The TNF-α is a validated therapeutic target. Inhibitors, such as monoclonal antibodies (e.g., infliximab, adalimumab), and soluble TNF receptors are widely used to manage TNF-α-driven diseases3.

ARTIFICAL INTELLIGENCE IN BIOMEDICAL RESEARCH

Artificial Intelligence (AI) has revolutionized biomedical research by enabling faster data analysis, improving disease diagnosis and facilitating drug discovery. The AI techniques, such as Machine Learning (ML) and Deep Learning (DL), help analyze large databases and identify patterns in disease outcomes with high accuracy12. In the identification of potential drug candidates by stimulating molecular interactions and predicting their effects13. Furthermore, AI-powered tools enhance medical imaging analysis, allowing for early detection of diseases like cancer and neurological disorders14.

PREDICTING TNF-α ACTIVITY USING ARTIFICIAL INTELLIGENCE

Machine Learning (ML) approach: Artificial intelligence, particularly Machine Learning (ML), has become an invaluable asset in biomedical research, offering sophisticated predictive capabilities for analyzing Tumor Necrosis Factor-Alpha (TNF-α) activity. The TNF-α, a pro-inflammatory cytokine, is pivotal in autoimmune diseases, cancer, and inflammatory disorders, making it a significant target for therapeutic interventions. The ML techniques enable researchers to uncover patterns, predict outcomes, and enhance drug development by leveraging large and complex biomedical datasets. Recent studies have demonstrated the efficacy of ML models in predicting TNF-α inhibitors. For instance, Prabha et al.15 developed classification algorithms; naïve Bayes, random forest, k-nearest neighbor, and support vector machine to identify TNF-α inhibitors, achieving an accuracy of 87.96% with the random forest model. Additionally, Nabi et al.16 employed deep learning-based predictive modeling to screen natural compounds against TNF-α, identifying potential natural inhibitors with significant binding affinities.

Predicting TNF-α activity in disease states: The ML algorithms analyze omics data (e.g., genomics, transcriptomics, and proteomics) to predict TNF-α activity in diseases such as rheumatoid arthritis, Crohn’s disease, and sepsis.

Example: Supervised learning models, such as Support Vector Machines (SVMs) and random forests, have been applied to classify TNF-α expression profiles in patient datasets, improving diagnostic accuracy for inflammatory diseases4.

Predicting response to anti-TNF therapies: The ML enables personalized medicine by predicting patient-specific responses to anti-TNF therapies, such as infliximab and adalimumab. These predictions optimize treatment plans, minimizing side effects and improving outcomes.

Example: Logistic regression and gradient boosting models have been used to analyze genetic and clinical data to predict therapeutic efficacy in patients with rheumatoid arthritis17.

Drug discovery and development: The ML accelerates the drug discovery process by screening large molecular libraries to identify potential TNF-α inhibitors. It also aids in predicting the pharmacokinetics and toxicity of new compounds.

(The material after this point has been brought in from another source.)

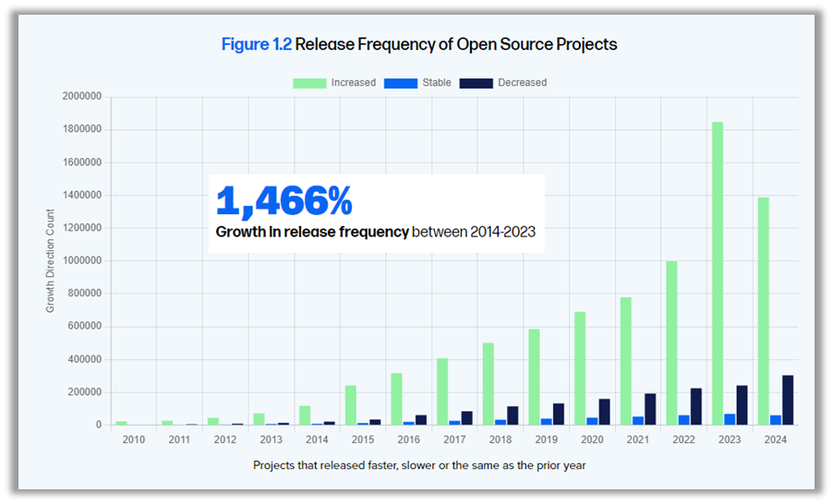Click the green Increased legend swatch
The image size is (833, 504).
tap(309, 83)
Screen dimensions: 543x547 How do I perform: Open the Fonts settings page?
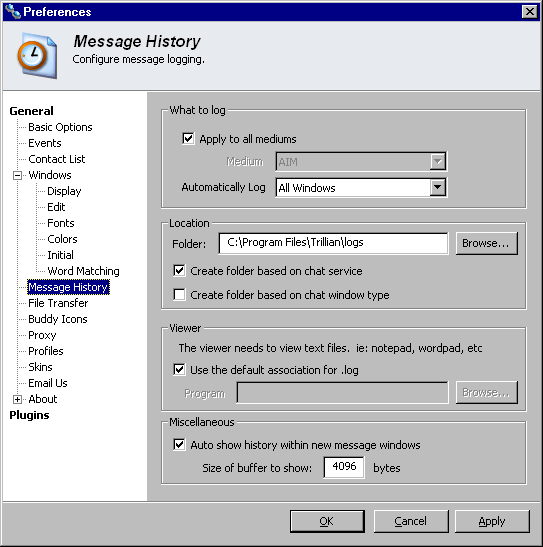pos(61,223)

Example: Gradient boosting algorithms and neural networks have been employed to predict molecular binding affinities, identifying small molecules with high specificity for TNF18.

PREDICTING TNF-α IN DISEASE-SPECIFIC APPLICATION USING ARTIFICIAL INTELLIGENCE

AI-driven prediction of TNF-α and haemostatic changes in disease applications: Recent research has underscored the role of haemostatic alterations in cancer pathology, particularly in lymphoid malignancies. Onuoha et al.19 investigated the haemostatic changes in patients undergoing chemotherapy, revealing significant disruptions in factor V activity and platelet count. The study highlighted how chemotherapy influences coagulation parameters, reinforcing the need for predictive modeling to assess these variations for optimal patient management. The interconnection between TNF-α and coagulation is well documented, with elevated TNF-α levels linked to hypercoagulability and endothelial dysfunction. The AI-driven models can analyze TNF-α fluctuations alongside haemostatic markers to predict thrombosis risks, ensuring timely interventions for patients undergoing chemotherapy or dealing with lymphoid malignancies. By integrating AI-based predictive analytics with haemostatic research findings, clinicians can refine therapeutic approaches, tailoring interventions that mitigate TNF-α-induced coagulation disorders.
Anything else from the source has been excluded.